Full-body scannersControversial full-body scanners at U.S. airports to be replaced
The controversial full-body airport scanners which upset many passengers because of the anatomically accurate images they produced, will be removed from U.S. airports by June, according to the Transportation Security Administration(TSA), ending a $40 million contract with Rapiscan Systems, the manufacturer of the scanners. Rapiscan’s backscatter X-ray scanners are being replaced by less intrusive millimeter wave scanners.
The controversial full-body airport scanners which upset many passengers because of the anatomically accurate images they produced, will be removed from U.S. airports by June, according to the Transportation Security Administration (TSA), ending a $40 million contract with Rapiscan Systems, the manufacturer of the scanners.
The approximately 250 scanners the TSA will be removing from airports, however, will not be collecting dust for long The TSA has reached an agreement with Rapiscan Systems to use the devices for “other mission priorities within the government,” the TSA said in an official blog post.
“We are working with the TSA to send them to other government agencies that already use the technology,” Peter Kant, executive vice president at Rapiscan, told Talking Points Memo in a phone interview. Rapiscan is a subsidiary of OSI Systems.
Kant would not say which government agencies would be receiving the scanners and how many they would get, but he did say the scanners would be used by “military and law enforcement, for the most part.”
“We have a long history of working with the TSA and we support the move of these technologies,” Kant told TPM.
TPM reports that the scanners, specifically Rapiscan’s implementation of the scanners, have raised both privacy and health questions. The U.S. Food and Drug Administration, though, released a study in 2010, saying the scanners presented “no more than a miniscule risk to people being scanned.”
It was privacy concerns over the detailed images of passenger’s bodies which ultimately led to the undoing of Rapiscan’s contract with the TSA.

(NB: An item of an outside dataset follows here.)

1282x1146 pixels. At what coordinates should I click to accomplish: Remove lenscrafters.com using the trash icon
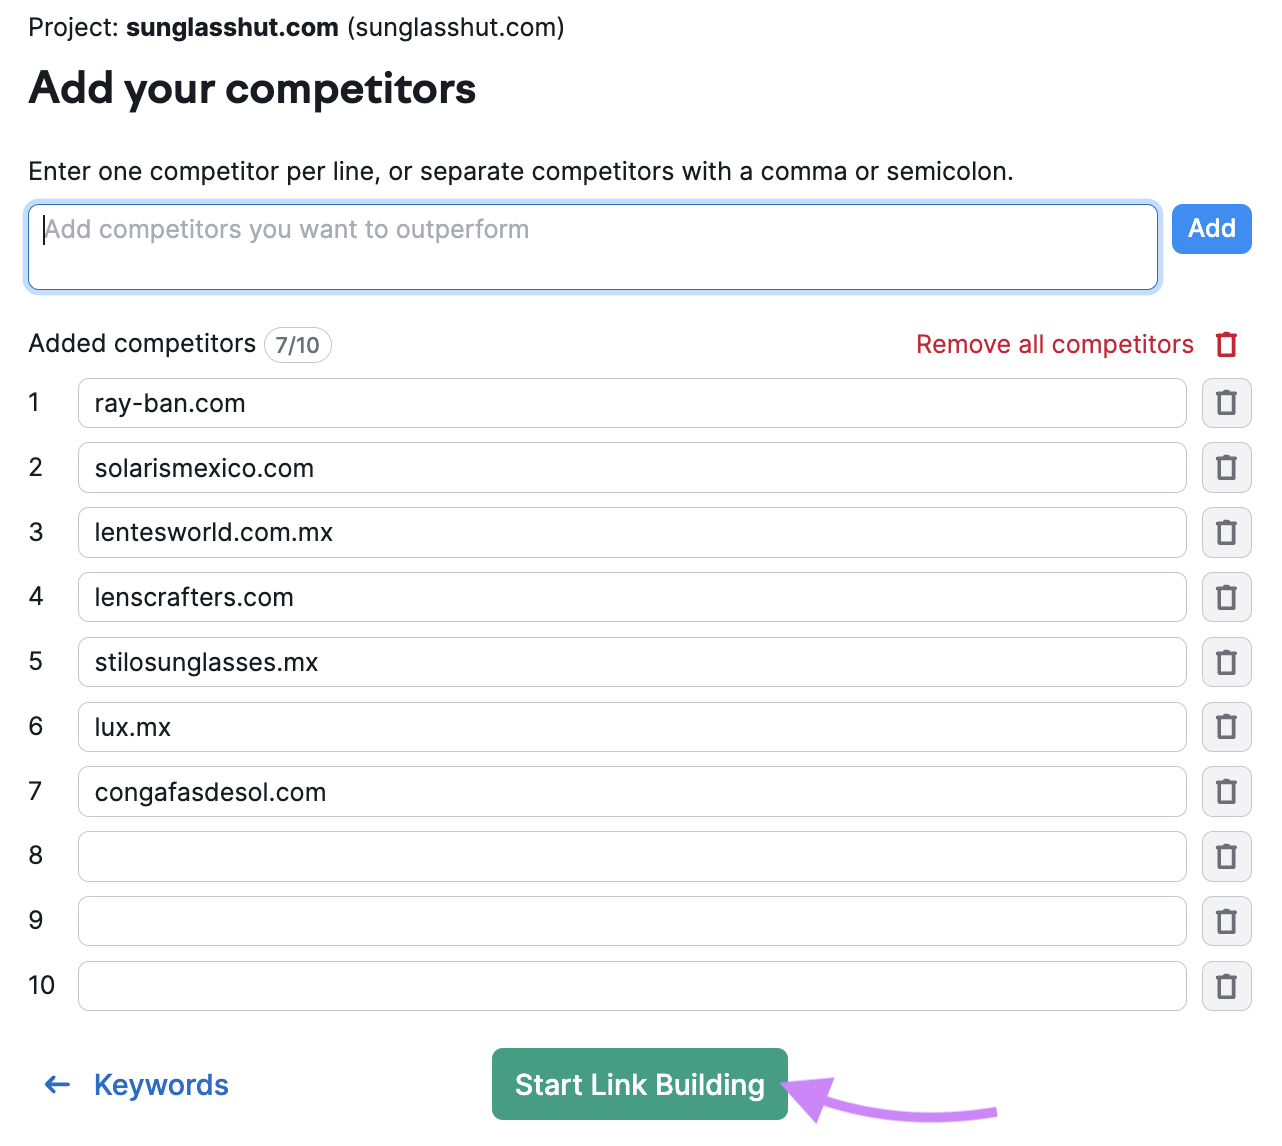(1226, 597)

The TSA will replace the roughly 250 individual Rapiscan Secure 1000SP scanners with a new type of technology, millimeter wave, which use radio waves instead of X-rays, and have not raised nearly as many health questions or privacy concerns.

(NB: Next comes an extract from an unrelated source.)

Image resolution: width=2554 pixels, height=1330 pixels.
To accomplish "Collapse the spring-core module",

Rapiscan will not upgrade the removed scanners with any new technology before the redeployment, Kant told TPM. Instead, Rapiscan will eat $2.7 million in order to remove and redeploy the scanners, but will most likely sign new contracts with agencies that use the scanners later this year.
The scanners were originally deployed in airports across the country in the wake of the December 2010 “underwear” bomber attempt on a Delta flight heading for Detroit. The scanners rely on a technology called backscatter, which involves beaming low dose X-rays against a passenger’s entire body. Rapiscan says on its Web site that it uses a narrow pencil tip sized beam, and then collects and analyzes the resulting photons that bounce back off the person’s body.
Security officials can then pinpoint whether the passenger is carrying a prohibited item that is not made of metal, such as plastic explosives.
“There’s no other effective way to detect explosives aside from hand scanning, which is even more invasive,” Kant TPM. “That’s why we went and developed this technology. It’s the most widely used non-metal scanning detector in the world.”